The evolution of mate preferences may depend on natural selection acting on the mating cues and on the underlying genetic architecture. While the evolution of assortative mating with respect to locally adapted traits has been well-characterized, the evolution of disassortative mating is poorly characterized. Here we aim at understanding the evolution of disassortative mating for traits under strong balancing selection, by focusing on polymorphic mimicry as an illustrative example. Positive frequency-dependent selection exerted by predators generates local selection on wing patterns acting against rare variants and promoting local monomorphism. This acts across species boundaries, favouring Mullerian mimicry among defended species.
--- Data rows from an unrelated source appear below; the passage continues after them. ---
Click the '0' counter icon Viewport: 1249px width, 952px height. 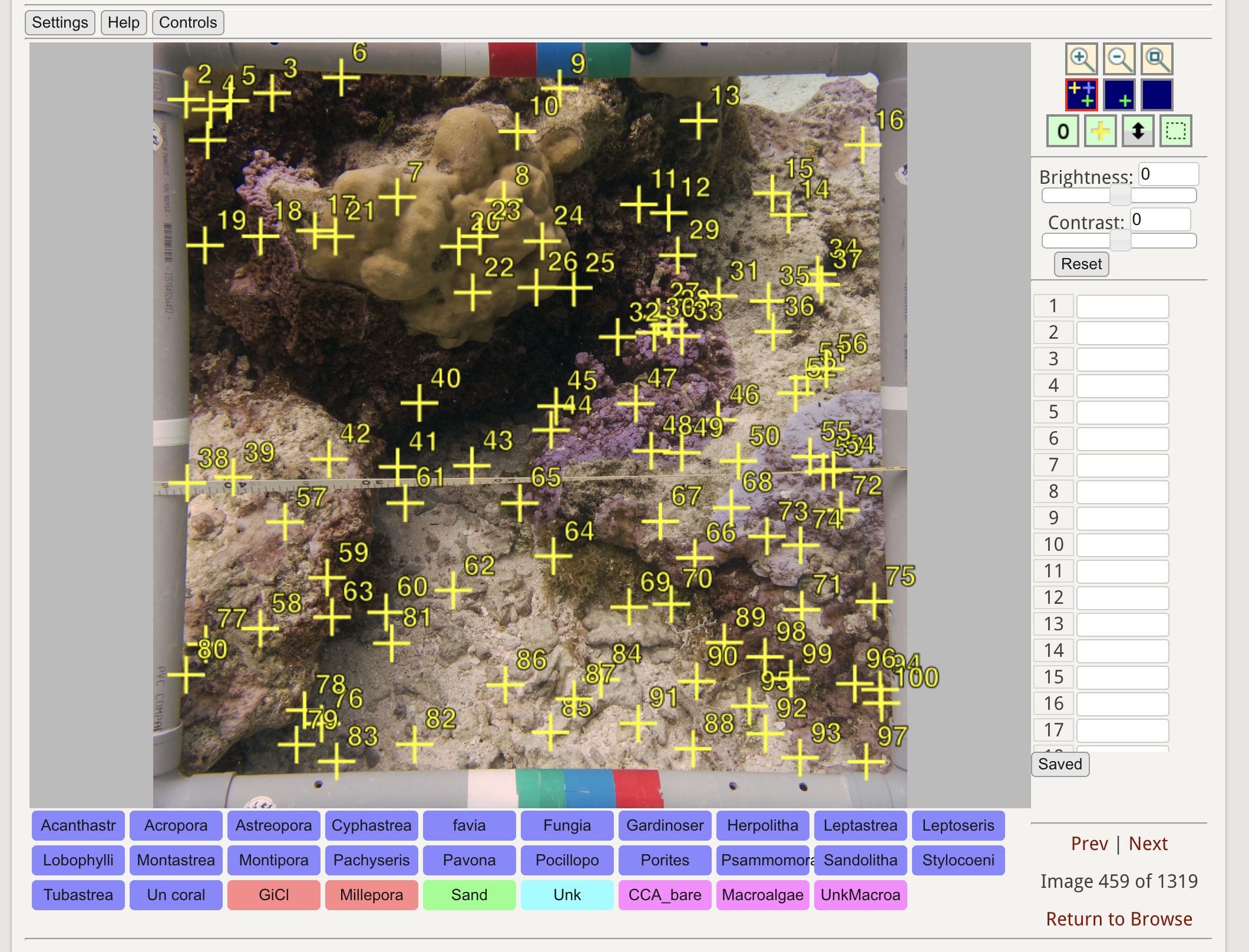[1063, 132]
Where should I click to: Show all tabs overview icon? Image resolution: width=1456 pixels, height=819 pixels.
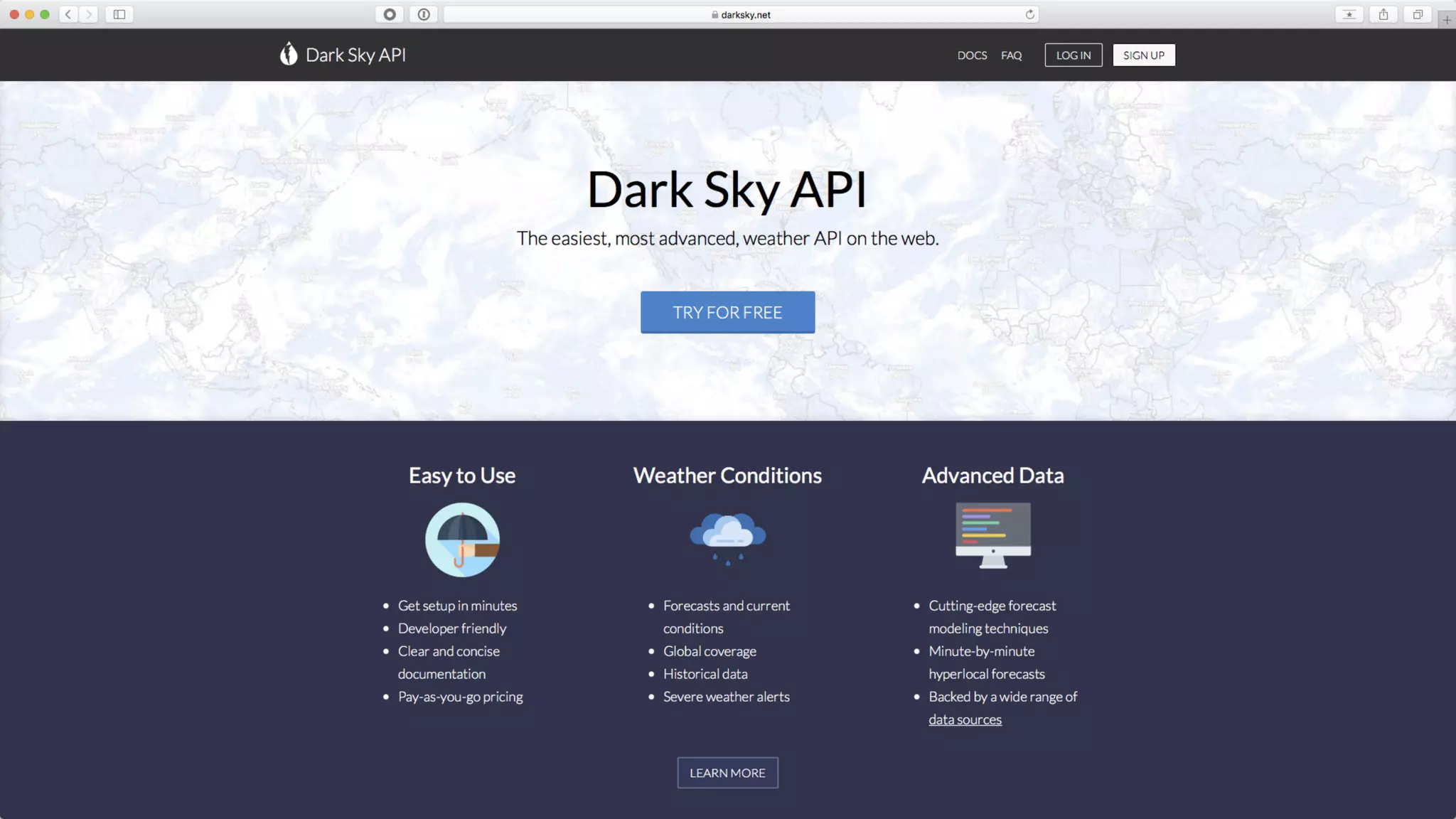click(x=1418, y=14)
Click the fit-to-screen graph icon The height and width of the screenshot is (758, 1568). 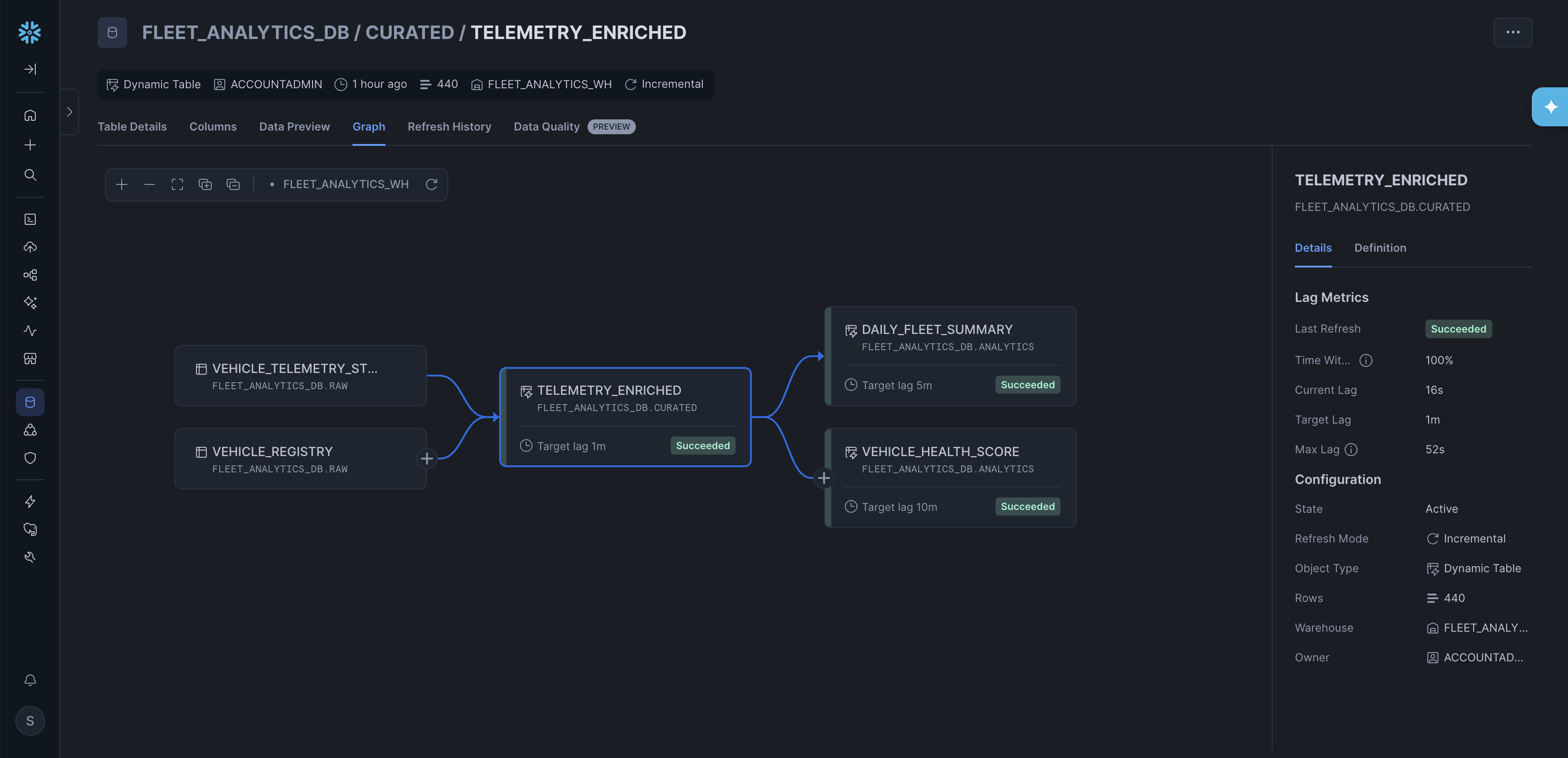(177, 184)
In this well-characterized adaptive landscape, polymorphic mimicry is rare but is observed in a butterfly species, associated with polymorphic chromosomal inversions. Because inversions are often associated with recessive deleterious mutations, we hypothesize they may induce heterozygote advantage at the color pattern locus, putatively favoring the evolution of disassortative mating. To explore the conditions underlying the emergence of disassortative mating, we modeled both a trait locus (colour pattern for instance), subject to mutational load, and a preference locus. We confirm that heterozygote advantage favors the evolution of disassortative mating and show that disassortative mating is more likely to emerge if at least one allele at the trait locus is free from any recessive deleterious mutations. We modelled different possible genetic architectures underlying mate choice behaviour, such as self referencing alleles, or specific preference or rejection alleles. Our results showed that self referencing or rejection alleles linked to the color pattern locus can be under positive selection and enable the emergence of disassortative mating. However rejection alleles allow the emergence of disassortative mating only when the color pattern and preference loci are tightly linked. Our results therefore provide relevant predictions on both the selection regimes and the genetic architecture favoring the emergence of disassortative mating and a theoretical framework in which to interprete empirical data on mate preferences in wild populations.